RECORDS SUPPLIED:

= = = = =

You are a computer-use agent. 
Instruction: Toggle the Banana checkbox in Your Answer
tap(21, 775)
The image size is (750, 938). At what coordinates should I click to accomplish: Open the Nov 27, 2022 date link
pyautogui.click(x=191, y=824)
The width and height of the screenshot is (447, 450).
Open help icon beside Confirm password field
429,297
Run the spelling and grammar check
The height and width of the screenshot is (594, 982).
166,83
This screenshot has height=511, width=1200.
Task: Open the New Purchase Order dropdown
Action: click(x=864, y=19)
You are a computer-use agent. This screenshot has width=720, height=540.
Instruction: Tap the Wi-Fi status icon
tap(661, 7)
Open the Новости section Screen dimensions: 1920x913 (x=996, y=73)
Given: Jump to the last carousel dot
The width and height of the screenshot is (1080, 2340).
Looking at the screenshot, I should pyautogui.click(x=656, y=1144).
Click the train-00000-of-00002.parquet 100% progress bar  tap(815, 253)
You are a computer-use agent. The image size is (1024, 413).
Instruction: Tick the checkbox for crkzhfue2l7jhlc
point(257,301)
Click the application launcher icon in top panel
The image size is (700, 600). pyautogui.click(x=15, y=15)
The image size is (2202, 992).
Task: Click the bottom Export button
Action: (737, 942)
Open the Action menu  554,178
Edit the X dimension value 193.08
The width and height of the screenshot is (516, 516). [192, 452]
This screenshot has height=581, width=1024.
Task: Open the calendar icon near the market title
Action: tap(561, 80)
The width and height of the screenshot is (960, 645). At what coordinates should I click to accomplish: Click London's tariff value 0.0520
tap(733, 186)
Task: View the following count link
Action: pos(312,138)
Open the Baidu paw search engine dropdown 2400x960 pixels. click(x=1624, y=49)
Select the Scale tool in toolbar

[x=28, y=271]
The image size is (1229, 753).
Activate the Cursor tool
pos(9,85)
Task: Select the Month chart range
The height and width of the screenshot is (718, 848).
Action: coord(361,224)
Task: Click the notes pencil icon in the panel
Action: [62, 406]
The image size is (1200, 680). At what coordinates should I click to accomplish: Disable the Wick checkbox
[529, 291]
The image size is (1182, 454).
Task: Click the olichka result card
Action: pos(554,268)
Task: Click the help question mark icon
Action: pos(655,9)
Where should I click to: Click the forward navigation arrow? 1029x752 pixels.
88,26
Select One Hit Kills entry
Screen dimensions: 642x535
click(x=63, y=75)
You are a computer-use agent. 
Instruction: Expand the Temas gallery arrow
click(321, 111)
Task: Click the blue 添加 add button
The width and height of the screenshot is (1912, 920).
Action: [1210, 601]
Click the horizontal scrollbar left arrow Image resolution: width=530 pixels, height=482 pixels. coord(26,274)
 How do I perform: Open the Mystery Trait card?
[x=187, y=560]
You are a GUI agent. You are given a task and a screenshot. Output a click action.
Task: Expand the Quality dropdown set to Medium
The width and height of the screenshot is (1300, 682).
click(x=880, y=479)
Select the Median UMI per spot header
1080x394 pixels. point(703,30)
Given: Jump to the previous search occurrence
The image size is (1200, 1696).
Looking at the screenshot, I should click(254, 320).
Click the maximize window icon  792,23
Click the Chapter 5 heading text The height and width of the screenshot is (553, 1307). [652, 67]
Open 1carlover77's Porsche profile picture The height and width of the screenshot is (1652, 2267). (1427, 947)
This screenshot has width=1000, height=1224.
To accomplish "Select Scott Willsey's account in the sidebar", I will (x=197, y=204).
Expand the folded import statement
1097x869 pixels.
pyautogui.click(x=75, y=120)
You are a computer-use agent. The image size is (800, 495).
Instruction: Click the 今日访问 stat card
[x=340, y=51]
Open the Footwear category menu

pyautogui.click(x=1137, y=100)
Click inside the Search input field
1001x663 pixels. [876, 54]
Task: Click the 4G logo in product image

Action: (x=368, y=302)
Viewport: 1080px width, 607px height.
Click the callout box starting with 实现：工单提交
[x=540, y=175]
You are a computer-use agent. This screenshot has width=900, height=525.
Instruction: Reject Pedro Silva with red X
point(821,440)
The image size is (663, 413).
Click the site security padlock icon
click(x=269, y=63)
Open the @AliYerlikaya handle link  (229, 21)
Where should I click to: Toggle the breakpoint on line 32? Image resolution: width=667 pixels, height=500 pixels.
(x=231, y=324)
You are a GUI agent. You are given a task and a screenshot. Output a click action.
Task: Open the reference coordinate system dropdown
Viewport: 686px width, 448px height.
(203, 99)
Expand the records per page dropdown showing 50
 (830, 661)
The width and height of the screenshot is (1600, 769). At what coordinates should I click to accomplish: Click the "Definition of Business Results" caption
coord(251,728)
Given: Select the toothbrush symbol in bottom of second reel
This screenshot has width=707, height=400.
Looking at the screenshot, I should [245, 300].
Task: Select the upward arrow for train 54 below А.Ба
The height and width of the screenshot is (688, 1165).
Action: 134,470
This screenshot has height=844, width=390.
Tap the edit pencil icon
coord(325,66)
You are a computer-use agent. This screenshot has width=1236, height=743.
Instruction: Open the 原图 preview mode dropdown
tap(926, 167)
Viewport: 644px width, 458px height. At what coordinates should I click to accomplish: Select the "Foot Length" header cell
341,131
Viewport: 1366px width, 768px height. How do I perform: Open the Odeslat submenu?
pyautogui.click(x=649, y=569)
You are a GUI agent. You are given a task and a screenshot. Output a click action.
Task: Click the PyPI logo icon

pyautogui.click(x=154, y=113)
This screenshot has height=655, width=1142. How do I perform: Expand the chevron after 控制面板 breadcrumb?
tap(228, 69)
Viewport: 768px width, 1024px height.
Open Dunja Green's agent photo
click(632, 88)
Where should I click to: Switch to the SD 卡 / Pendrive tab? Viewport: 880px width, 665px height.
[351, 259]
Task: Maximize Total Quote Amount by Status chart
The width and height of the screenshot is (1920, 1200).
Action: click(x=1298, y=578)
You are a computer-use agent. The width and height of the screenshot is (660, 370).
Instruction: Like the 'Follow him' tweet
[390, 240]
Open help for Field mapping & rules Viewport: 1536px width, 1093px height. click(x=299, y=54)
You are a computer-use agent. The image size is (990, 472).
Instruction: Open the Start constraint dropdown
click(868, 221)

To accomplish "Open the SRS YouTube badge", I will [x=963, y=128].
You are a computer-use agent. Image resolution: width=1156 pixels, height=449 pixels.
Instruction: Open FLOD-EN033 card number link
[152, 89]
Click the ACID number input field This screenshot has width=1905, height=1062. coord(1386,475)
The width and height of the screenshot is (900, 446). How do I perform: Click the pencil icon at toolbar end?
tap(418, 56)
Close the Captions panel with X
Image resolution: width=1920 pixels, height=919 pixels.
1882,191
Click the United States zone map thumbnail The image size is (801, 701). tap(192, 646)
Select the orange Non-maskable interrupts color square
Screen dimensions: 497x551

= = = = =

ABOUT THIS EXERCISE:
Return each line of the data that contains the string "Jump".

ANSWER:
Given: Jump to the last carousel dot
Given: Jump to the previous search occurrence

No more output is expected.